What kind of creepy cupboard-crime-spree culprit would pilfer a can of brand-name ravioli to eat while strolling down the avenue, only to leave it behind at the corner of Our and Town? That's taking a chance on being ticketed for public ingestion of pasta without a permit.

I don't for one minute think that a dog picked RC out of the curbside trash, licked him clean as his own dangly bits, and set RC up by the pole, neat as a pin, slick as a whistle, no tearing of RC's paper suit in evidence. I would more likely believe my mother's tale of the time a dog took a bite of her cinnamon roll:

Remember my friend Irma? She likes to drop food off for me about once a week. Usually, she puts a styrofoam container in a Walmart bag, and hangs it on my door handle. She rings the doorbell, and leaves. Later, she calls to see how I liked it. This one time, she must have left me a cinnamon roll while I was out. I came home, and it was sitting on the porch in a piece of foil. A dog must have got ahold of it, because a corner of the foil was folded back. A bite was gone out of the cinnamon roll. I guess the dog didn't like it.

What a crazy world we live in. Polite, well-mannered stray dogs sample porch pastries and put them back after a single bite. And regal ravioli cans stand sentinel at corner stop signs.

5 comments:

  1. It's a wonder I am still alive as I have reprimanded total strangers on the city streets of Charleston, WV about dropping their trash on the street. I used public transportation the last years of working and had to walk about two blocks to get to work after getting off the bus. In that two blocks I saw people SPITTING and DROPPING TRASH on the sidewalks in front of me! EWWW! I was livid! You don't do that! After I would get home, I would see news film about who got stabbed or shot that day at the bus stop terminal (terminal is funny in a way if it wasn't you).

    ReplyDelete
  2. I thought I'd heard of everything, but a ravioli bandit?

    ReplyDelete
  3. Shoes, all sizes, I see them everywhere, by themselves on the highway or on the side of the road in a pair. Bandits up this way, too.

    ReplyDelete
  4. I am more aghast by the cinnamon roll only having one bite out of it. What kind of dogs are you raising over there? I've never heard of such polite canines. Or, perhaps their taste is extremely discriminating? Maybe their palate insists on only Cinnabons and nothing less?

    ReplyDelete
  5. knancy,
    Such a crusader! Did you wear a cape? Or at least a shawl? Did you shake your finger at them to shame them into submission? Perhaps you pretended to be a foaming-at-the-mouth crazy loon, and they were terrified to disobey. Now if you could only ride your witch-broom up here and have a talk with my road-walkers...

    *************
    Stephen,
    It's the only logical explanation.

    *************
    Linda,
    A shoe is a terrible thing to waste. They should be donated, not discarded. The Duggar family will have kids running around with one shoe.

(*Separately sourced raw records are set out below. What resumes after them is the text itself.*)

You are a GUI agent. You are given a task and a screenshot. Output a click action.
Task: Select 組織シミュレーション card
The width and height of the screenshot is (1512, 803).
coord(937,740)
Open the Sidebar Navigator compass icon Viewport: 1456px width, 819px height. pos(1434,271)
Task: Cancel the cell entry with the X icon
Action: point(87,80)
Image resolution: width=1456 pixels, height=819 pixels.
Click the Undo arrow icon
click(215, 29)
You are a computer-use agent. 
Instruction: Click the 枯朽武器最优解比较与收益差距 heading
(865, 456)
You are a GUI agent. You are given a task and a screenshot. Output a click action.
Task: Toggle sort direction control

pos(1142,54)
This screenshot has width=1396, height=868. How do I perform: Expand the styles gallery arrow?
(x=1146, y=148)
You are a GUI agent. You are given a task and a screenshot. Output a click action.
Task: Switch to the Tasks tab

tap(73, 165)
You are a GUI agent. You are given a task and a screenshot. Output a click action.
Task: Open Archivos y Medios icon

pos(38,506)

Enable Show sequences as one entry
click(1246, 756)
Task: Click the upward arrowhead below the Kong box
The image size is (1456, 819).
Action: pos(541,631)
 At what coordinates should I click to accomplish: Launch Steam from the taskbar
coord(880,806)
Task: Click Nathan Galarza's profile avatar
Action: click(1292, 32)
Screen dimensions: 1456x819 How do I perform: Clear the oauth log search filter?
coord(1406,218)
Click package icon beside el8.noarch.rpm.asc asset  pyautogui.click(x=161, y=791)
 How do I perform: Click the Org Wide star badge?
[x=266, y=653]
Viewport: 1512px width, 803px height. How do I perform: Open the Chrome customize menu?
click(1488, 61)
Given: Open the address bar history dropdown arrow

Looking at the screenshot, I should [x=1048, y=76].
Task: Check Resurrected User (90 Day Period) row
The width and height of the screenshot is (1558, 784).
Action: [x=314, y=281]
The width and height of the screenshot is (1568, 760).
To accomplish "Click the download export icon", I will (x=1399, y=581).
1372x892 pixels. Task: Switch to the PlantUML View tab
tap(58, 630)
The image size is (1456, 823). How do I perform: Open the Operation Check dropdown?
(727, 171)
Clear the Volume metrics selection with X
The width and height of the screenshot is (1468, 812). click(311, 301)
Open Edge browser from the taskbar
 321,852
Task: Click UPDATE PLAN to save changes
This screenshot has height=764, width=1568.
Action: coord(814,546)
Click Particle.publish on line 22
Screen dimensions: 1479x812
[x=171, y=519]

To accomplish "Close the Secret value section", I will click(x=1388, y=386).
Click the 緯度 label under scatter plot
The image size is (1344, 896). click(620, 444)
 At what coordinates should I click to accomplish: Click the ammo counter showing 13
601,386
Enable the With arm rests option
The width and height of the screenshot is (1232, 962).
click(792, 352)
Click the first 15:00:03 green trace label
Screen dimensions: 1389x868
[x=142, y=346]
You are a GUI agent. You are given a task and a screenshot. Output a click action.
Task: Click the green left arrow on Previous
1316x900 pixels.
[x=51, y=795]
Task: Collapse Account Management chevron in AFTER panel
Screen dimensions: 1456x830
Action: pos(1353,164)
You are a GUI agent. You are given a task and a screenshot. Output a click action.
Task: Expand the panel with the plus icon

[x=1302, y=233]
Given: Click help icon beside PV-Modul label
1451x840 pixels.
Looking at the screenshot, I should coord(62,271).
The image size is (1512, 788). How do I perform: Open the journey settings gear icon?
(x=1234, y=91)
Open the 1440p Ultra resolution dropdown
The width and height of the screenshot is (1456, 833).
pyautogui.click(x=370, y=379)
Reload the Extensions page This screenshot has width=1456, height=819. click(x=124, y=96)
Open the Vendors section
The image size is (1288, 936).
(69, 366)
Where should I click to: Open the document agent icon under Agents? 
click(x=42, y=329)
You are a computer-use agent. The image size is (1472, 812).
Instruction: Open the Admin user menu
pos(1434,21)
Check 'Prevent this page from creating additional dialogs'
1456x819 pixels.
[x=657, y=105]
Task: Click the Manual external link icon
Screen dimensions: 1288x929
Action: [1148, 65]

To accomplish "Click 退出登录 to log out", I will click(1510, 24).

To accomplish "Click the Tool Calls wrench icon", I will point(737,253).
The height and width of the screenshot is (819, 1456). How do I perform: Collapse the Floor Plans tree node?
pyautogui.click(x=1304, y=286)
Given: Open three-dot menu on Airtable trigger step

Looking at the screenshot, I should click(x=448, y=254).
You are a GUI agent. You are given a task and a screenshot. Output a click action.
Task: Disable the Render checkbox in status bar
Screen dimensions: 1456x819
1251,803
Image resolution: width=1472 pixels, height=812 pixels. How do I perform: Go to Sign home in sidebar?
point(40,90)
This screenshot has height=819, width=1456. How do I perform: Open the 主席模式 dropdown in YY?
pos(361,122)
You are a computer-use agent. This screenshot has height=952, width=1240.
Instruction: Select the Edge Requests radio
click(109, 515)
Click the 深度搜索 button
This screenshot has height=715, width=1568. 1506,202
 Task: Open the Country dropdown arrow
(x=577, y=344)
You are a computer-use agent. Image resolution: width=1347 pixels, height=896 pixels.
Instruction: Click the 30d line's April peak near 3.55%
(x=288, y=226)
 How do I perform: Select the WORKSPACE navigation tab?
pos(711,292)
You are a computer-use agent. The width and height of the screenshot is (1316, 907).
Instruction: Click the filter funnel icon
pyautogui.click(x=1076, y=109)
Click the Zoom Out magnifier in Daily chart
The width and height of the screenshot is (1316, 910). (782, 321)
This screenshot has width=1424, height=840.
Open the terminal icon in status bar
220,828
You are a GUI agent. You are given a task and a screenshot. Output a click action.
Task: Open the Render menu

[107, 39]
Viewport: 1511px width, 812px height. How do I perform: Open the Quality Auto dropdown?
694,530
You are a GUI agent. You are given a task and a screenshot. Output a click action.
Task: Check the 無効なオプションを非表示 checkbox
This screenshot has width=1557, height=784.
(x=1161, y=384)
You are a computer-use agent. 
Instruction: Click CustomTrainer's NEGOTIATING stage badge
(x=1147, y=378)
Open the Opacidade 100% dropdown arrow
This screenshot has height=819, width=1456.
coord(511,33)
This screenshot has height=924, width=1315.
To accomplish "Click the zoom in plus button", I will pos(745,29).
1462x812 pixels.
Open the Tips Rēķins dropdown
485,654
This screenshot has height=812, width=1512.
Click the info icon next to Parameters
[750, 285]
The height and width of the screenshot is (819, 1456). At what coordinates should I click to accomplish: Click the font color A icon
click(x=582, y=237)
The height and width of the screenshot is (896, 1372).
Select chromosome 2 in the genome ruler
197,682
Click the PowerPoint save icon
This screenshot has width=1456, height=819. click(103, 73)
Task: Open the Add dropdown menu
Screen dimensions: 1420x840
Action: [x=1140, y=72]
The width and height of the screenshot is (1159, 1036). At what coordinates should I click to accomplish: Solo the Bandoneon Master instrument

    WARNING TO ONE AND ALL: Do not bash the Duggars here. I watch their show religiously, but not religiously.

    **************
    Sioux,
    My point to my mother was that no DOG would take one bite and leave it there, with only a tiny bit exposed. I told her some hobo must have been road-walking, and stopped for a bite. Perhaps he was diabetic. Or cinnamon intolerant.

    She actually caught a hobo leading against her roadside mailbox one time. He bent it. Okay, she didn't CATCH catch him. Like you catch a bird by putting salt on its tail. She OBSERVED him in the act of leaning on her mailbox. I think he grew tired and walked away. I don't think she opened the door and hollered, "Shoo! Shoo, you hobo! Get off my mailbox." But she might have.